Como hacedor, una de las mayores satisfacciones es poder ofrecer y generar trabajo. Ver cómo algunas personas, o pequeños emprendimientos, van progresando a consecuencia de lo que uno genera. Con el negocio acabado, proseguí pagando de mi bolsillo salarios y compromisos comerciales desoyendo todo consejo financiero.

En esa crisis económica forzada, las mafias se adueñaron de todo. Las opciones que yo tenía eran dos: cerrar el sitio y rendir la plaza, o realizar un último intento desesperado de salvación.

Lo que jamás pudieron obtener por la fuerza, y lo que sostuve con un heroísmo fuera de contexto, terminó perdiéndose por obra del mismísimo demonio, ese que se presenta como un amigo y en el que uno ve una sonrisa a pesar de tener la mandíbula de un tiburón. Los enemigos de siempre, con astuto disfraz y junto a los previstos traidores, se adueñaron y acabaron con mi creación. Porque también llegaron amenazas que excedieron a mi maltratada existencia física y a mi inquebrantable voluntad.

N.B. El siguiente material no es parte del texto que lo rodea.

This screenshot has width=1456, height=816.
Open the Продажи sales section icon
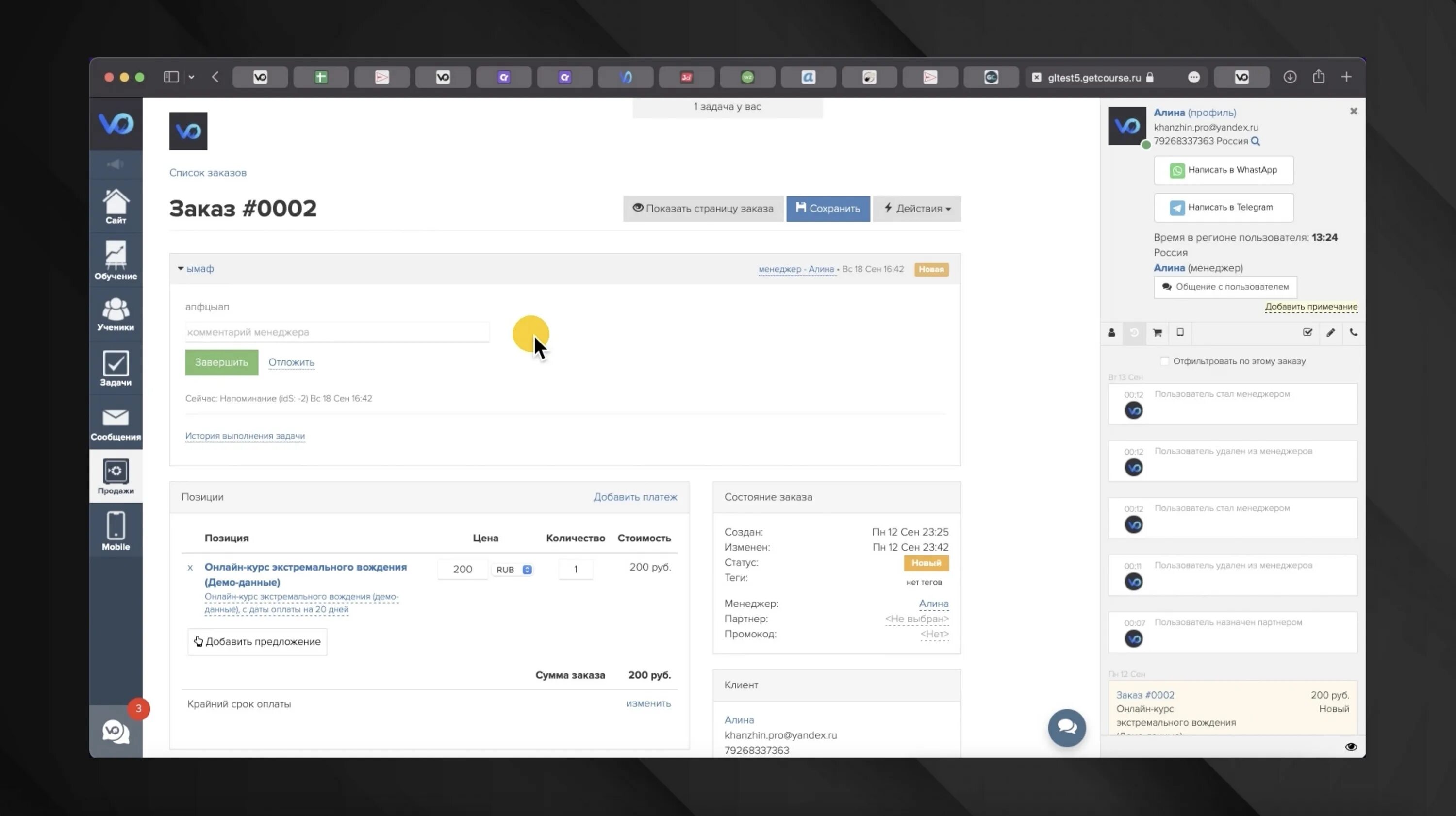(116, 476)
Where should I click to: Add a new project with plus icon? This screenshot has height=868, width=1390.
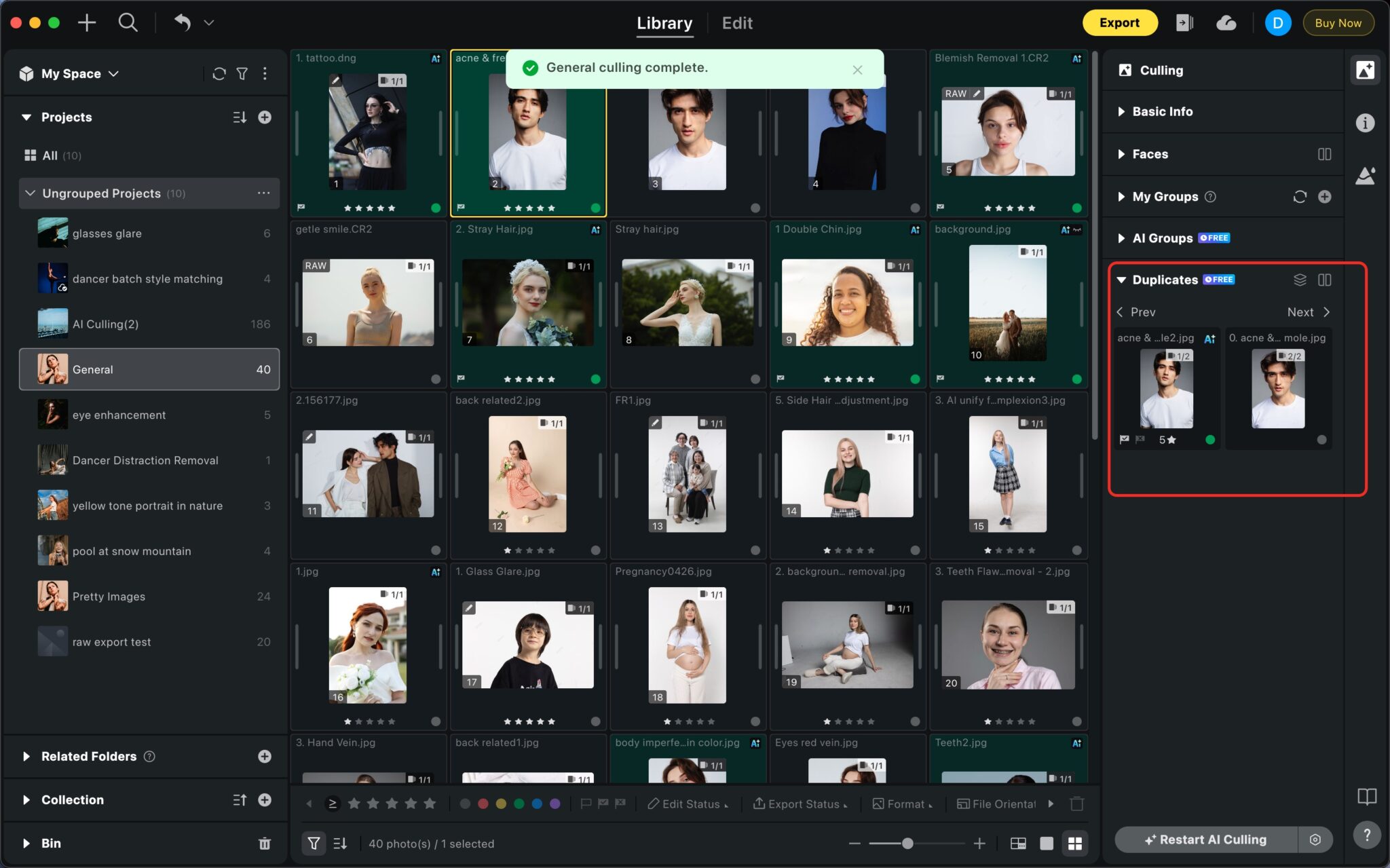click(x=265, y=117)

Diez años de sueños, sangre y trabajo, desaparecieron de mi vida de la misma manera que ahora intentan borrar mi nombre de esa historia, la del del poeta sudamericano que restaurara la casa de ese otro poeta nacido quinientos años atrás en Dalmacia.

Al caer en desgracia, ocurrieron algunas predicciones convertidas en enseñanzas interesantes. De todos los empleados que tuve, el que trabajó menor tiempo fue quien más se interesó por mí y se mantuvo leal. De todas las cervezas que regalé, quien se puso a mi entera disposición fue el amigo que solo tomaba café sin aceptar jamás uno de yapa (de regalo). Los mejores consejos y abrazos me los dieron las personas más sencillas y en silencio. El resto, con esa cruel nimiedad de nuestras míseras existencias, siguió celebrando como si yo jamás hubiera existido.

Así fue que un día me quedé mirándome al espejo con la serenidad de siempre por haber hecho la entrega sin esperar -nunca jamás- algo a cambio. Así es como se hace literatura, cómo se cuida el patrimonio de la Iglesia, y cómo uno actúa con los demás en cualquiera de los escenarios donde nos toque representar a la mejor versión de uno mismo.

En esta desventura dálmata cumplí un poco con Dios, defendiendo con mi sangre las veces que atacaron el lugar, bastante con Croacia, devolviéndole a su gente el valor de uno de sus más grandes pensadores, y enteramente con la comunidad latina y argentina, habiendo ayudado a decenas de náufragos que las olas del destino arrojaron al umbral de la casa poética.

Pero, con todo esto, hay algo muy importante que me gustaría me respondan: abuela mía, ¿qué te ha parecido la función?